Hypoxia is a critical characteristic of solid
tumors with respect to
cancer cell survival, angiogenesis, and
metastasis. Hyperoxic treatment has been attempted to reverse
hypoxia by enhancing the amount of dissolved
oxygen in the plasma. In this study, we evaluated the effects of normobaric
hyperoxia on the progression of
lung cancer to determine whether
oxygen toxicity can be used in
cancer therapy. Following a tail vein injection of the
Lewis lung carcinoma cells, C57BL/6J mice were exposed to a 24-h normobaric
hyperoxia/normoxia cycle for two weeks.

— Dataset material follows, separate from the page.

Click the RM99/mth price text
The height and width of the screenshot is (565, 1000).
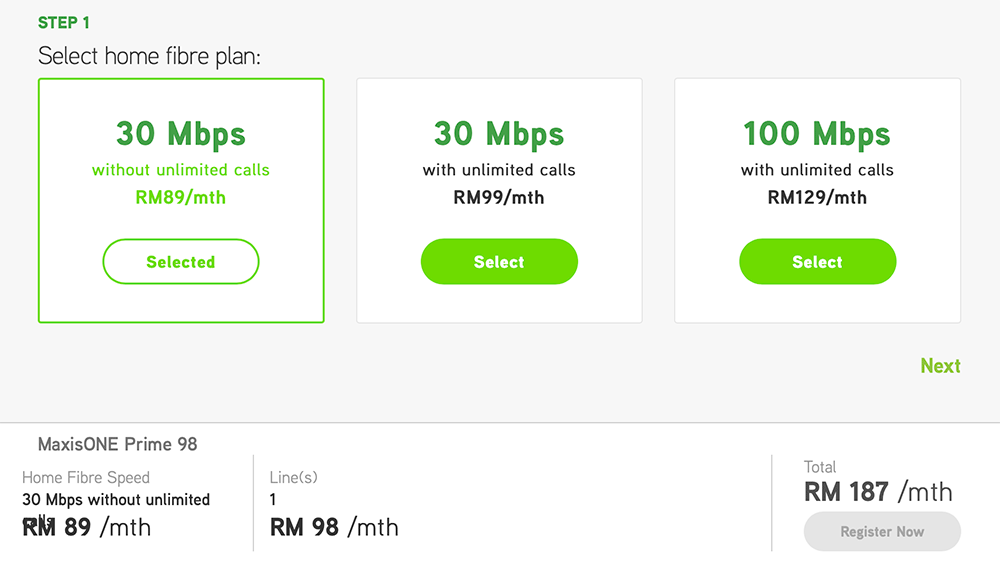click(x=499, y=198)

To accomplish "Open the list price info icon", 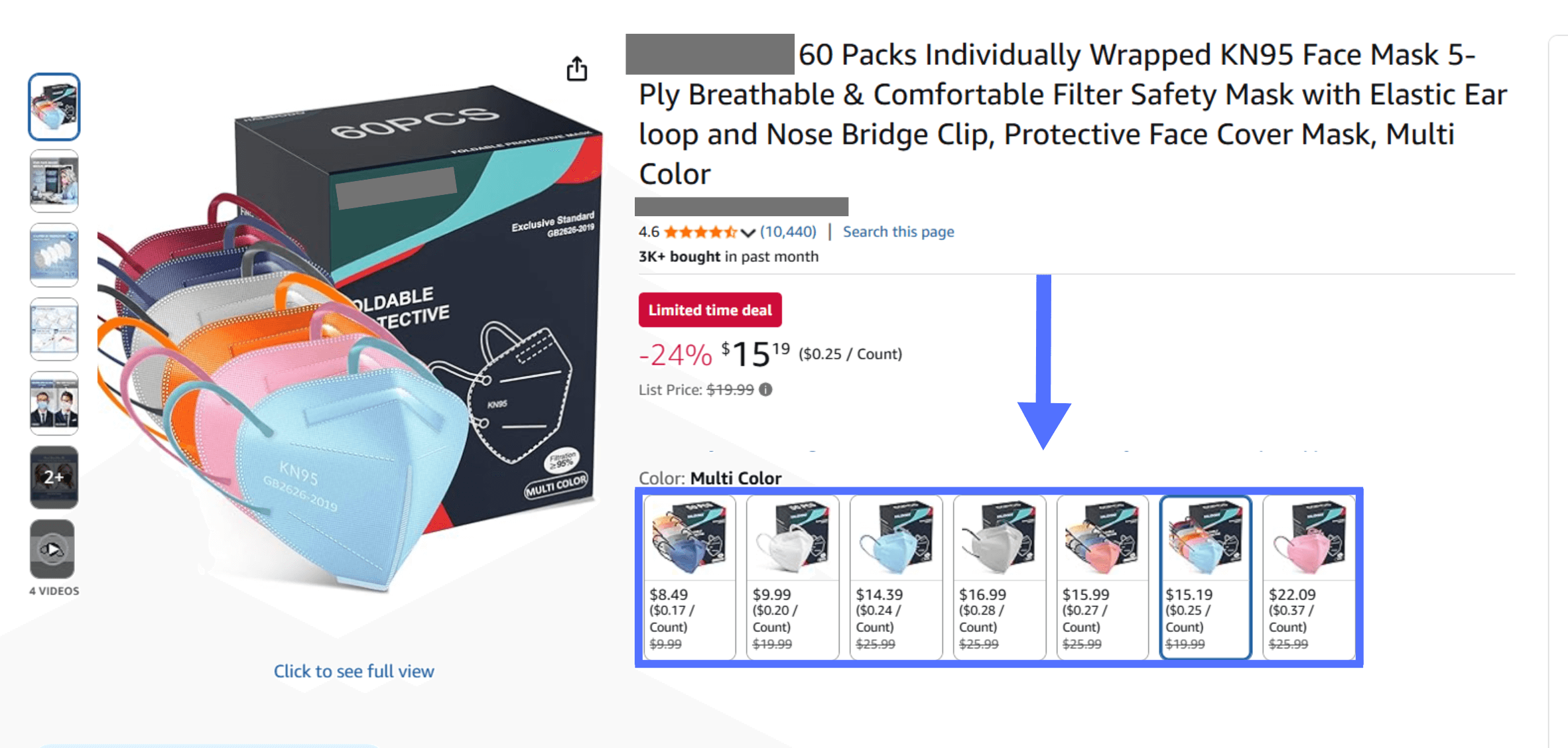I will pos(765,390).
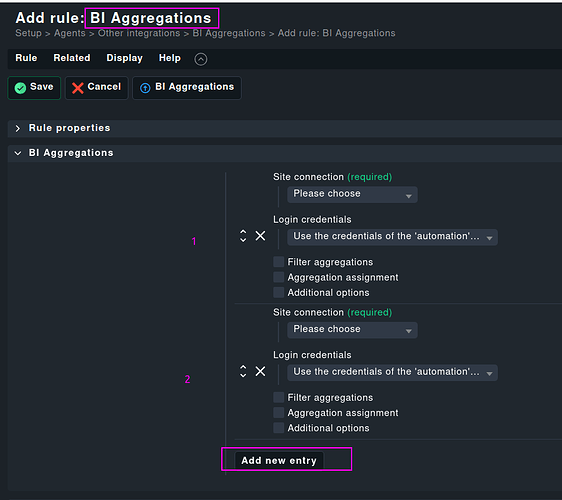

In addition, A549
lung cancer cells were incubated in a normobaric
hyperoxia chamber for a 24-h period. As a result, the size and number of
tumors in the lung decreased significantly with exposure to normobaric
hyperoxia in the mouse model. Cell viability, colony-forming ability, migration, and invasion all decreased significantly in A549 cells exposed to normobaric
hyperoxia and the normal control group exposed to normobaric
hyperoxia showed no significant damage. Oxidative stress was more prominent with exposure to normobaric
hyperoxia in
cancer cells. A549 cells exposed to normobaric
hyperoxia showed a significantly higher cell apoptosis ratio compared with A549 cells without normobaric
hyperoxia exposure and normal human lung cells (BEAS-2B cells). The Bax/Bcl-2
mRNA expression ratio also increased significantly. Changes in the key regulators of apoptosis were similar between in vivo and in vitro conditions. The p-ERK level decreased, while the p-JNK level increased, after normobaric
hyperoxia exposure in A549 cells. This study demonstrated the role of normobaric
hyperoxia in inhibiting
lung cancer. Normal tissue and cells showed no significant hyperoxic damage in our experimental setting. The anti-
tumor effect of normobaric
hyperoxia may due to the increased
reactive oxygen species activity and apoptosis, which is related to the
mitogen-activated protein kinase pathway. Impact statement Normobaric
hyperoxia (NBO) is a feasible
therapy for
cancer with a low complication rate. Although NBO may be beneficial in
cancer treatment, very few studies have been conducted; thus, the evidence is thin. This is the first study to clearly demonstrate morphological changes in
lung cancer with NBO exposure and to investigate the underlying mechanisms both in vivo and in vitro. This study will arouse interest in NBO treatment and promote further research.